“Verba
volant, pecunia manent”. Uma carta ao boi traidor
FERNANDO BRITO
À moda e sem o talento de
Veríssimo, com suas cartas da Dorinha:
Senhor Joesley,
“Pecunia nunc mala est”
Por isso lhe escrevo, claro
que anonimamente, posto que, falasse, decerto gravar-me-ia e a verba (do latim
as palavras, porque a outra esvaiu-se), non volant.
Muito a propósito do intenso
noticiário destes últimos dias e de tudo que me chega aos ouvidos das conversas
no Palácio.
Esta é uma carta pessoal. É
um desabafo que já deveria ter feito há muito tempo.

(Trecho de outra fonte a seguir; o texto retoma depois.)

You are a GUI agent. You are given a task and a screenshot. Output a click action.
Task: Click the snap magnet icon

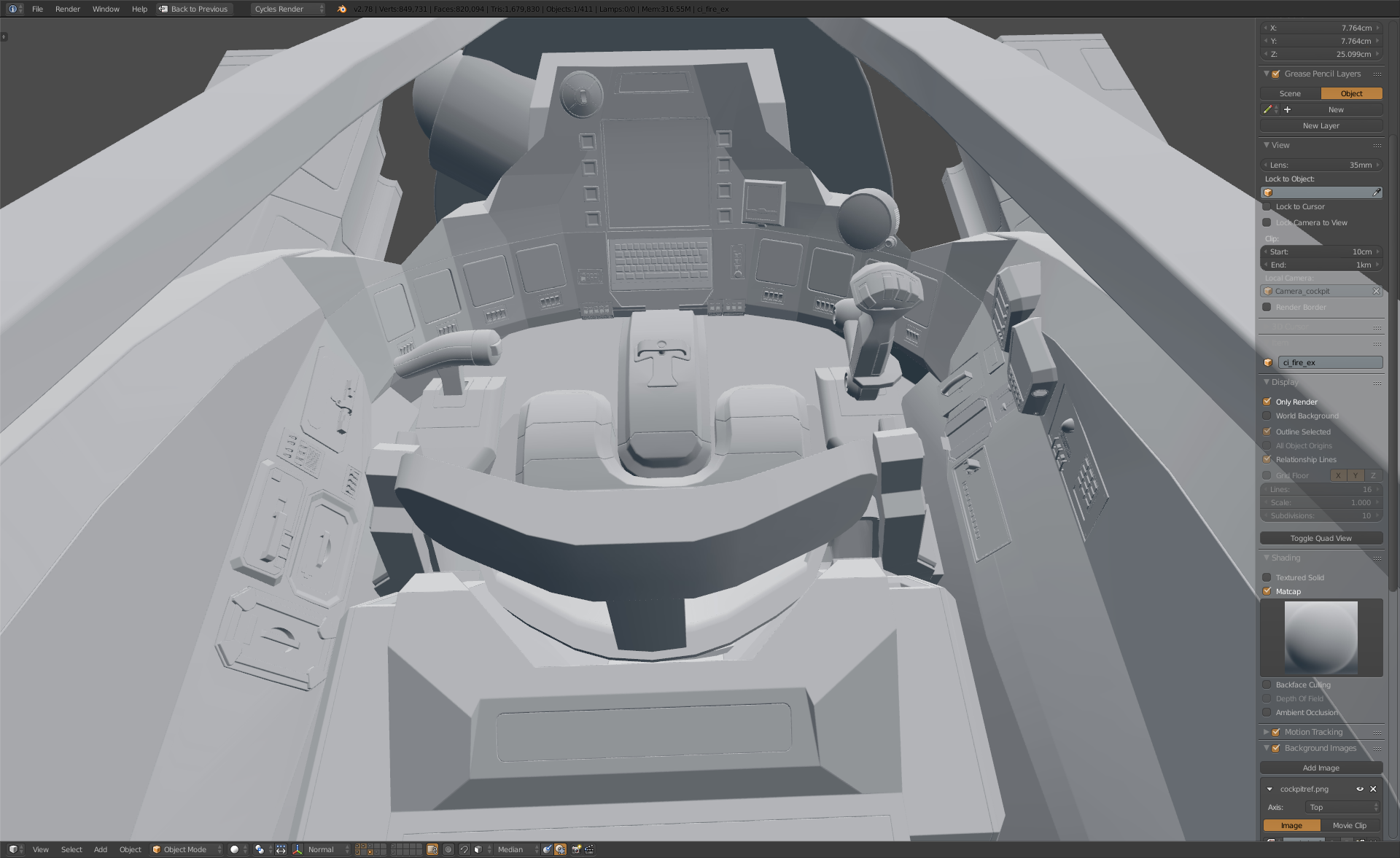click(x=464, y=849)
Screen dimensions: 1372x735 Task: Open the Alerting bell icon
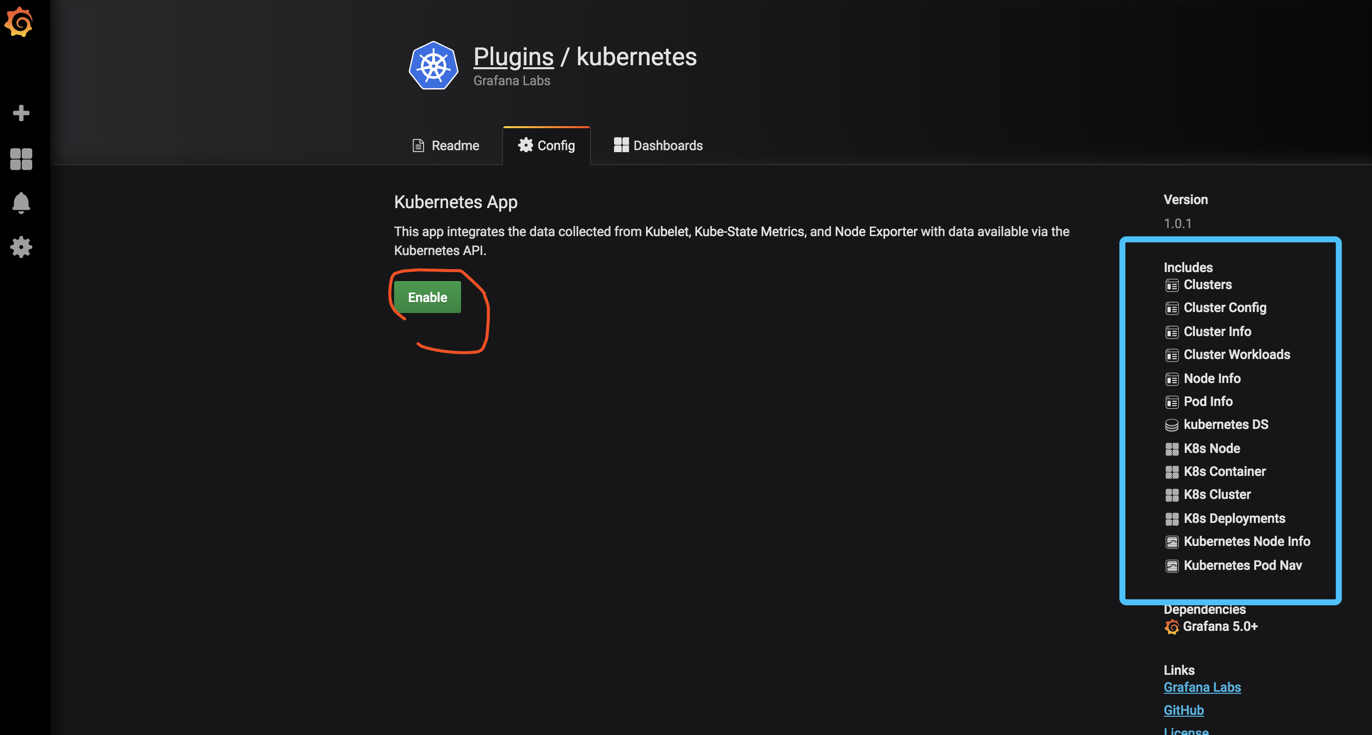pyautogui.click(x=21, y=203)
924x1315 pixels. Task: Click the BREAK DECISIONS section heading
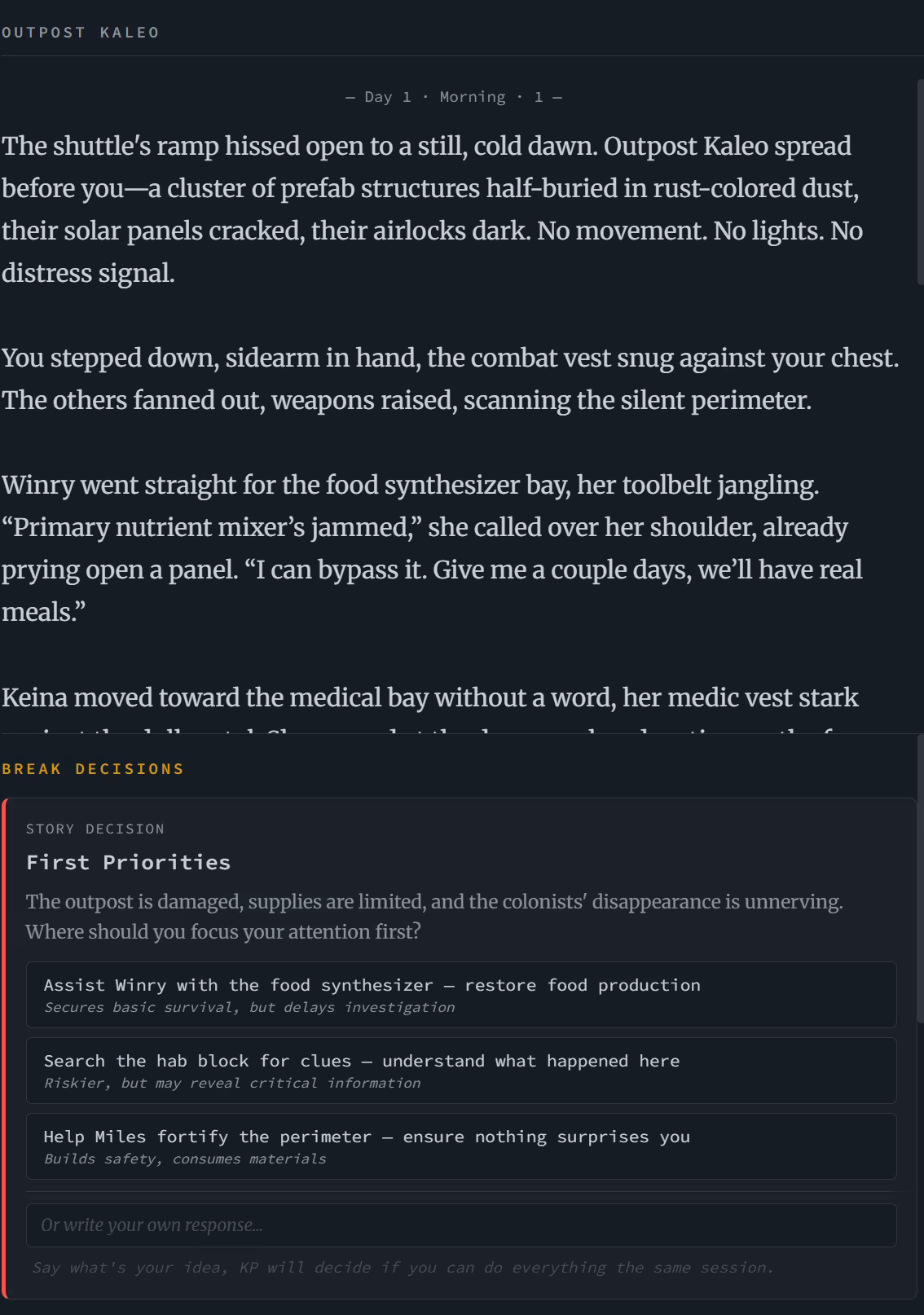click(93, 768)
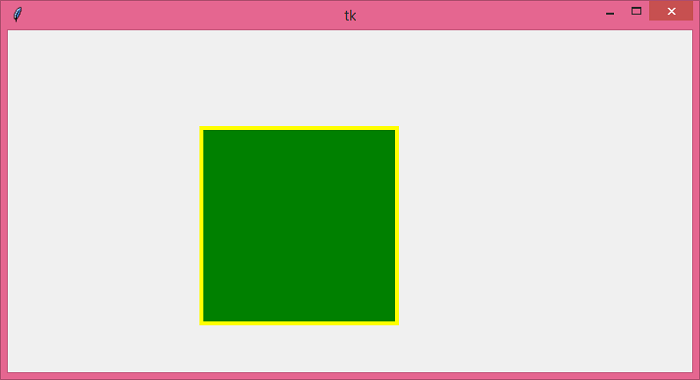700x380 pixels.
Task: Minimize the tk window
Action: [610, 11]
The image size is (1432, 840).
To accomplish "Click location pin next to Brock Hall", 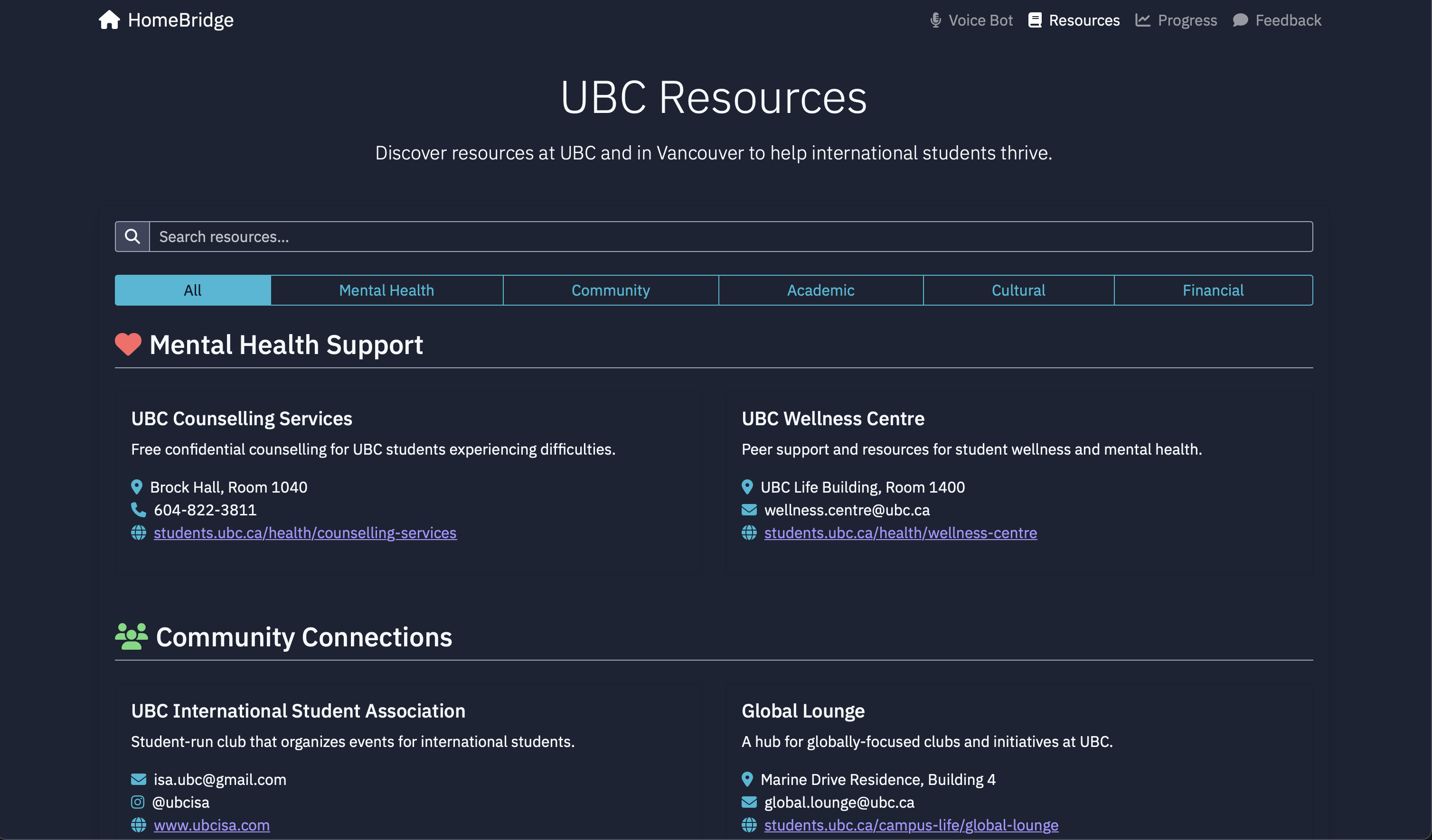I will point(136,487).
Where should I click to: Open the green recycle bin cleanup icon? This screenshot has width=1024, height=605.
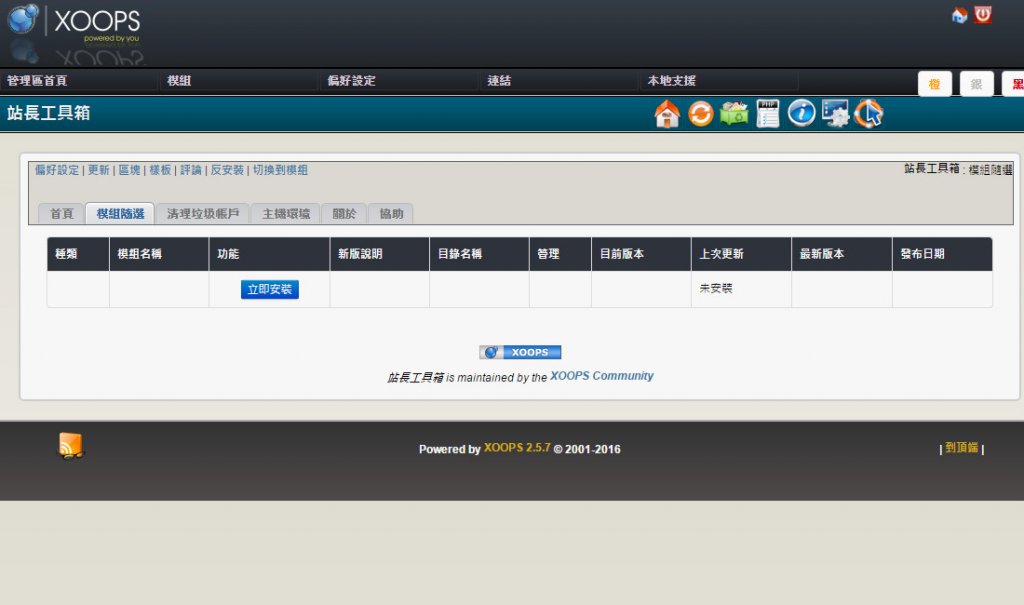click(734, 114)
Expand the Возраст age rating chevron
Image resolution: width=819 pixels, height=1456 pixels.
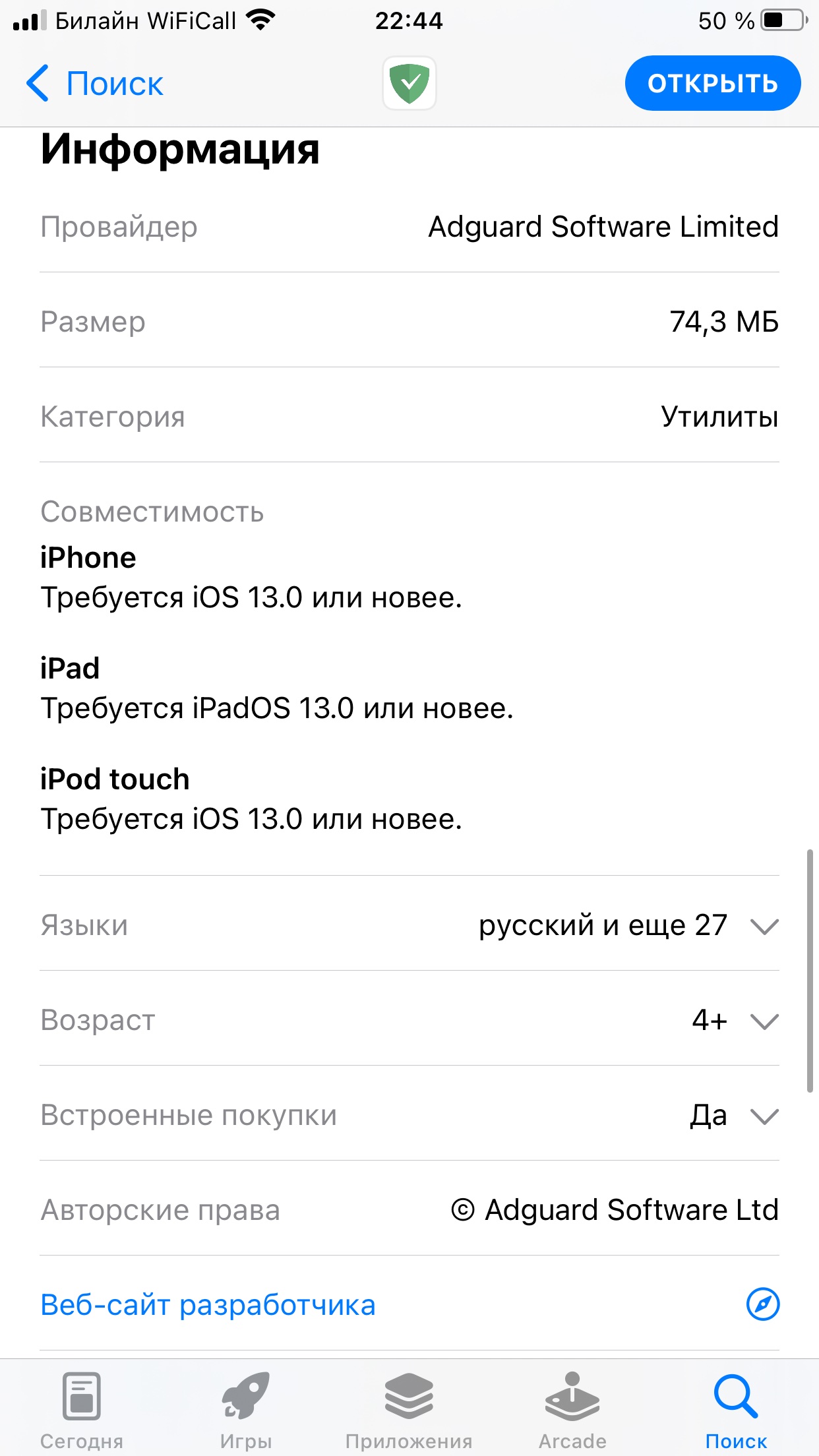(764, 1021)
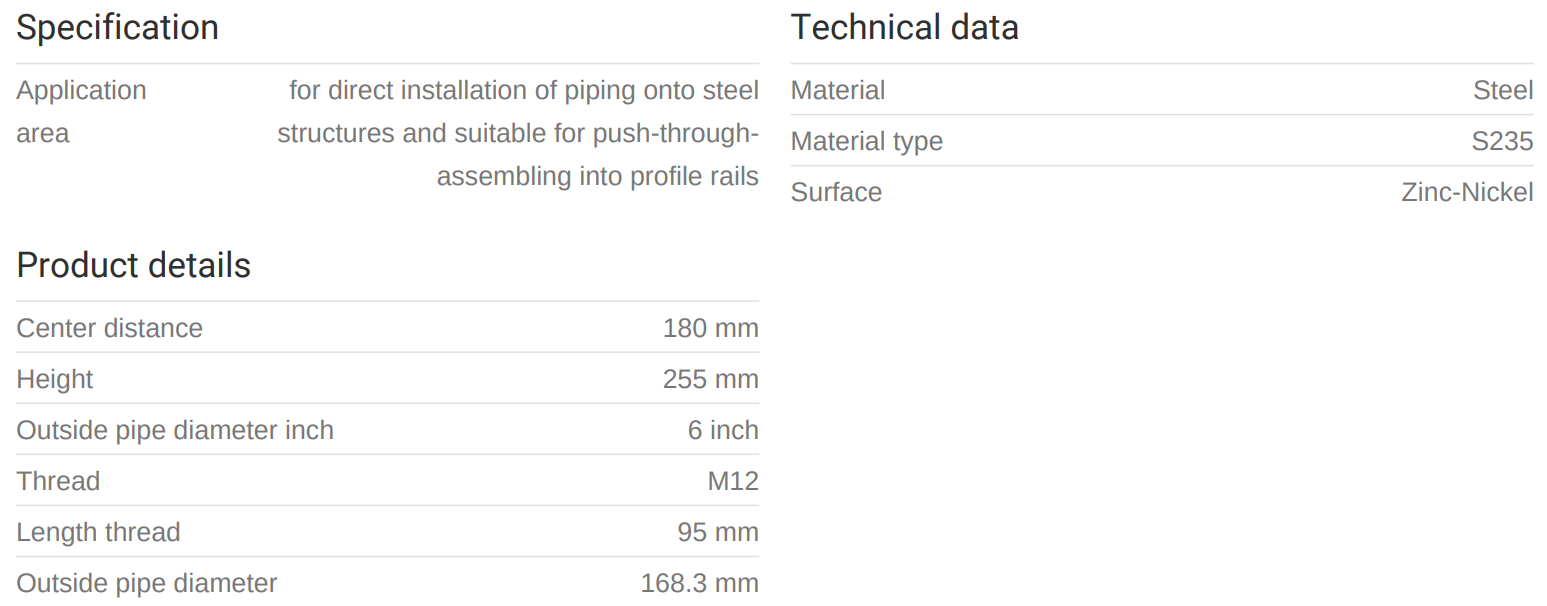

Desde logo lhe digo que não é
preciso qualificar a sua deslealdade.
Entretanto, sempre tive
ciência da absoluta desconfiança do senhor e de seus asseclas em relação a mim
e ao PMDB. Desconfiança incompatível com o que fizemos para manter o apoio
pessoal e partidário ao seu negócio.
Voei em seu avião, deixei que
seus modos ousados de açougueiro afluente oferecessem as rosas da cupidez à
recatada. Ruborizei-me, claro, como em meus mui talentosos versos: De
vermelho/Flamejante/Labaredas de fogo assomaram-se-me às faces (abro um
parênteses para esclarecer que labaredas de fogo é licença poética e não
pleonasmo, como sua bovina convivência di-lo-ia).
À minha natural discrição
conectei aquela derivada da cobiça que nos é comum.
Vamos aos fatos. Exemplifico
alguns deles.
Jamais usei consigo os
métodos do Calado de Curitiba, ou o linguajar chulo de outros, imundo como o pó
de Minas, mas caí na esparrela, como o dinheiro caiu no Perrela. (é incontida
minha atração por rimas ricas, perdoe-me)
Cedi ao senhor o meu
subterrâneo acesso, que noutros palácios d’antanho apenas aos amantes e
conspiradores se franqueava.
Desta confiança, porém,
valeu-se sua alma rastaquera para, sordidamente, gravar-me, o que só não foi
pior por conta de meu natural recato monosilábico. Tanto que, frequentemente,
há quem me tome como decorativo, de tão
silencioso.
Contido, disse apenas “tem
que manter isso”, não o “vai, Tigrão” do seu linguajar.
Contava, decerto, com minha
ruína, planejada e desejada por aquel’outro
Gato Angorá, que me ruge, enquanto o outro mia.
E não esperava que meu
capanga lá do Mato Grosso pudesse me blindar.
Passados estes momentos
críticos, tenho certeza de que o senhor amargar-se-á profundamente do que fez.
Sei que a senhor não teve
confiança em mim e no PMDB, hoje, e não terá amanhã, quando o levarmos ao
matadouro, o descarnarmos, porcionarmos, fatiando, o seu império e – perdoe-me
a rudeza açougueira – usarmos suas tripas para fazer linguiça.
Vingativamente,
O Anônimo do Tietê
PS: em homengem piedosa à sua
ignorância, esclareço que a epígrafe desta missiva, “Pecunia nunc mala est”,
não é “nunca ponha o dinheiro na mala”, mas que “o dinheiro agora é ruim”.